With a steel-tipped shovel I scrape the pavement behind my parked car. It's early in the morning and probably in the single digits fahrenheit. Beneath my coat and fleece, I'm sweating and enjoying the hard work; it reminds me that I have muscle for a reason. In fact, my shoulders and chest are still tight from yesterday's shoveling. But it snowed again last night - four inches. My task this morning is to shovel the fresh snow out of the way, so our heavy cars won't pack it down into ice, bonding a slippery path to our uphill driveway.
I shovel hard, but despite my persistence, icy tire tracks still cling to the pavement. I know they need to be removed, but I've been out here for almost an hour. My shoulders, chest, and hands are getting sore and my face is becoming numb from the cold. I push the majority of the loose snow off to the
side and call it a morning.
This afternoon I had lunch with a group of pastors at a local restaurant. We gathered in table groups to talk about the ways that God is leading us in our own personal lives, as opposed to the conversation-per-usual: our congregation, programs, ideas, and strategies. But not a minute had gone by before our table was talking about our churches again. What church we work at, what programs we've tried, our complaints about supervisors, how we wish things were different. I understand it's hard, working at church, to not talk about work. It's hard work to talk about yourself, to be vulnerable and exposed. So we find ourselves running back over our old churchy patterns.
If we park our cars in the same spot, we'll have packed ice in the same places. Eventually, the ice will be too thick to scrape up and we either need a different shovel* or we need to park our cars in new spots. Or both.
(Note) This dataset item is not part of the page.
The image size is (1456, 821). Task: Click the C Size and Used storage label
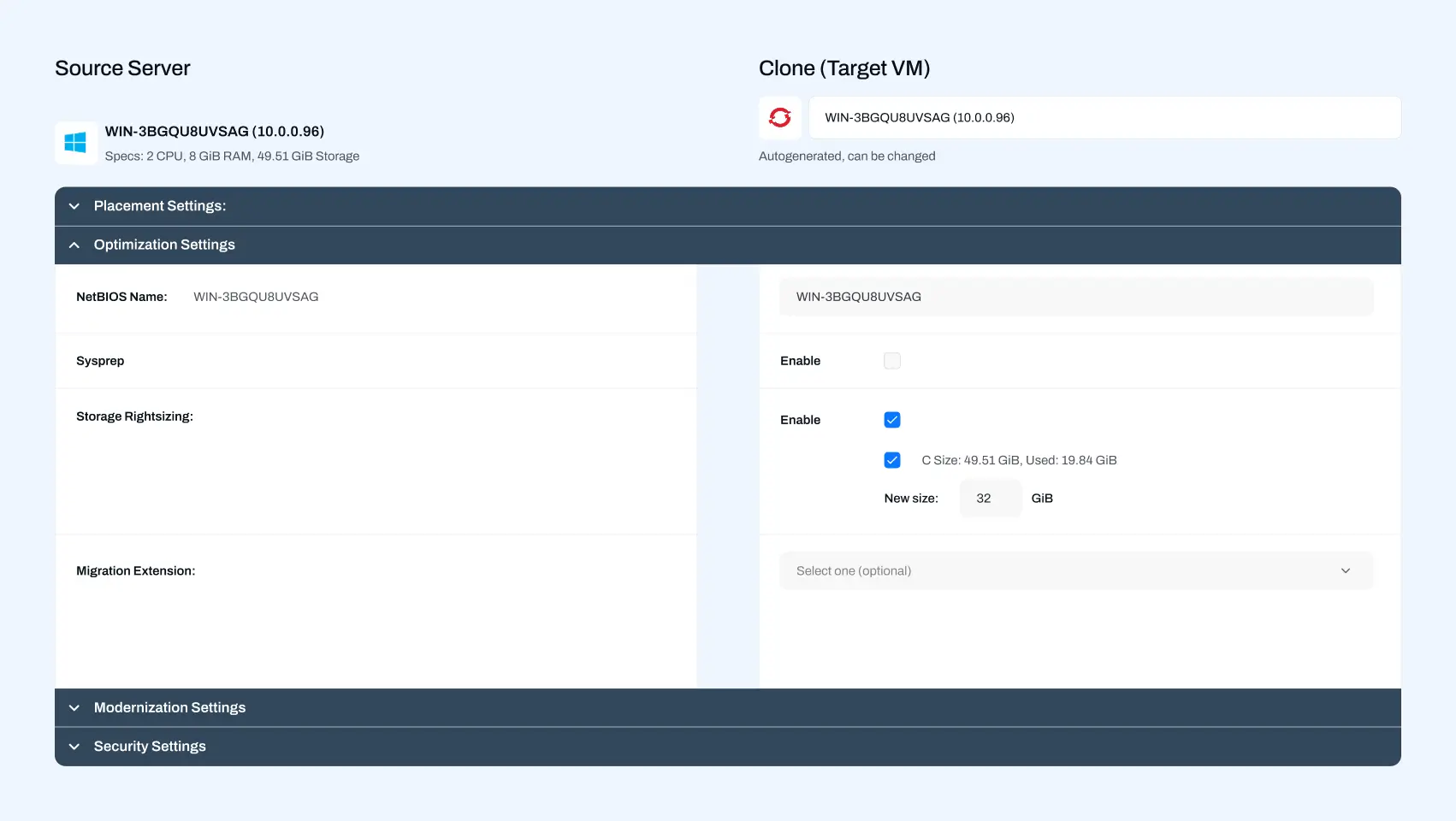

As I pulled up our driveway (packing down a fresh layer of ice), Rachel and our neighbor, Sandy, were headed toward me. They were all bundled up for a walk together, chuckling, talking, and leaving fresh footprints in the soft powder of our driveway.
Wow. Now that's what I'm talking about.
*or a snowblower! Here I am with my dinky little shovel and my seventy-year-old neighbor, Sandy, has a badass snowblower. When I first started shoveling I almost shoveled her driveway too. "She's a poor old lady," I thought. Psh - forget about it! I need HER help!